“Mucho
puede la oración fervorosa del justo”
Santiago
5, 16.
Santiago
5, 13-20; Salmo 140/141, 1-3. 8; Marcos 10, 13-16.
El hombre, en cada momento de su
existencia está llamado a la oración, por eso nos dice Santiago «si alguno de
ustedes sufre que ore» como indicando que es provechoso intensificar la oración
en situaciones donde el sufrimiento se hace presente, ya sea por enfermedad,
por problemas morales o espirituales; pero también hay que orar en aquellos
días felices, de alegría, donde todo transcurre armoniosamente, pues agrega:
«si está contento que cante alabanzas», Santiago 5, 13. La alabanza al Señor es
por tanto un modo muy particular de la oración, así lo enseña la Escritura:
«Entre ustedes entonen salmos, himnos y cantos inspirados, cantando y
celebrando al Señor de todo corazón, dando gracias siempre y por cualquier
motivo a Dios Padre, en nombre de nuestro Señor Jesucristo», Efesios 5, 19. De
ahí, que cantar al Señor es también orar y san Agustín así nos lo ha enseñado
al comentar el Salmo 72/73: «El que canta ora dos veces».
La oración
es pues el encuentro íntimo de corazones palpitantes, de corazones amantes, es
diálogo filial, fraterno, de amistad. La oración es además el derramamiento del
corazón ante el gran Consolador, Sanador y Restaurador que es Dios. La oración
es oxigenación de la fe y nutrimento de la esperanza, es generadora de consuelo
y paz.
Y cuando
uno ora a solas no lo hace nunca solo.
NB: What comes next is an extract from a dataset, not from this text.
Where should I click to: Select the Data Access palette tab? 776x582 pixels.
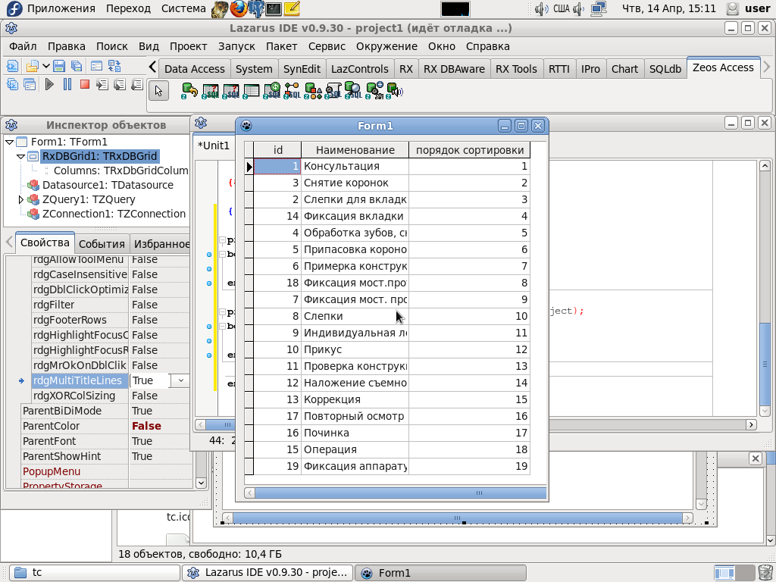coord(194,68)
El cristiano por su bautismo forma parte
de la Iglesia que es el cuerpo místico de Cristo. La Cabeza (Cristo) siempre
está unido a su cuerpo (Iglesia), por tanto, el cristiano ora junto a Cristo en
unidad del Espíritu Santo y su plegaria es dirigida siempre al Padre. Así que,
la oración personal evoca ya el sentido comunitario y de pertenencia a la gran
familia de Dios: la comunidad eclesial.
De ahí, que Santiago nos diga: «Si uno de ustedes cae enfermo que llame a los
ancianos de la comunidad para que recen por él y lo unjan con aceite invocando
el nombre del Señor» 5, 14. El óleo es útil para darle brillo al cuerpo y al
ser “derramado” por el sacerdote significa que Cristo toma sobre sí la
debilidad del cuerpo, abraza y sostiene al enfermo con su cuerpo y con su
sangre, sanándole internamente a través del perdón de sus pecados. Por eso, en la
unción de los enfermos la oración, el sacramento de la reconciliación y la
Eucaristía están estrechamente unidos, por eso se nos dice: «La oración hecha
con fe sanará al enfermo y el Señor lo hará levantarse; y si ha cometido
pecados, se le perdonarán», v. 15.
El cuidado
pastoral de los enfermos es sin duda alguna una de las obras de misericordia más
bellas que el cristiano tiene a su alcance para ejercitarse a sabiendas que al
tratar al enfermo el cristiano se encuentra con Cristo sufriente, Cfr. Mateo
25, 40. Pero el cuidado pastoral de los enfermos no se reduce simplemente al
que está postrado en cama, o aquel que padece alguna enfermedad crónica y aún
camina sino que su extensión abarca también a todos aquellos que andan extraviados,
lejos del Señor, y es a ellos a quienes debemos ayudarles a volver al buen
Camino, y la oración de intercesión, los sacrificios y demás actos de piedad
juega en este sentido un papel importantísimo para acelerar la conversión del
prójimo. Y existe para esta acción caritativa una gran recompensa: «el que
convierte al pecador del mal camino salvará su vida de la muerte y obtendrá el
perdón de una multitud de pecados», Santiago 5, 20.